§ **TRAVAIL À FAIRE**:
(1) Dans l'entretien sur le football, quel numéro la personne interrogée a-t-elle pris après avoir offert le numéro 10 à Lounici ?
(2) Résumez en deux phrases l'entretien sur le football.

§ **PASSAGE DU DOCUMENT**:
------------

Non, je ne suis pas d’accord ! Il faut savoir qu’aujourd’hui, le football a changé. Il est devenu plus tactique. Les espaces sont de plus en plus réduits par rapport à notre époque. Nous, à l’époque on jouait le 4-3-3 classique. En plus de cela, il faut savoir que des entraîneurs ne donnent pas aux joueurs la liberté de s’exprimer. Vous prenez les deux meilleurs joueurs au monde actuellement, Messi et Ronaldo ; ils ne défendent pas, mais ont la liberté de s’exprimer, c’est ce qui fait la différence.
Parlons maintenant de la concurrence rude à votre époque après l’arrivée de Badji et Lounici. Qu’avez-vous à dire dans ce sens ?
Je profite de cette occasion pour préciser quelque chose : Lounici, c’est un 9,5, alors que Badji est un joueur de couloir et moi, je joue dans l’axe. Pour preuve, on a joué beaucoup de matches ensemble. Donc, il n’y a pas de concurrence rude ; chacun a son poste.
A l’époque, tout le monde parlait de conflit entre vous et Lounici. Racontez-nous…
C’est faux ! Il n’y a jamais eu de problèmes entre moi et Khaled (Lounici). C’est comme un frère pour moi. On n’a jamais eu de problèmes. D’ailleurs, c’est moi qui lui ai offert le numéro 10, et j’ai pris le numéro 8. C’était ma façon de faire taire les mauvaises langues. On n’a jamais été en conflit.

------------

[Enregistrements extraits]
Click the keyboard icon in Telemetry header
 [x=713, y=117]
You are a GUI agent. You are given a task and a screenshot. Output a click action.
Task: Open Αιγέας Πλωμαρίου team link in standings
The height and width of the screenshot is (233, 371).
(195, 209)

------------

§ **RÉPONSES PAR CONSIGNE**:
(1) Le numéro 8.

(2) La personne interrogée estime que le football actuel est devenu plus tactique, avec des espaces plus réduits, et que certains entraîneurs ne laissent pas aux joueurs la liberté de s'exprimer. Elle affirme qu'il n'y avait pas de rude concurrence avec Badji et Lounici, chacun ayant son poste, et qu'elle n'a jamais été en conflit avec Lounici, à qui elle a offert le numéro 10.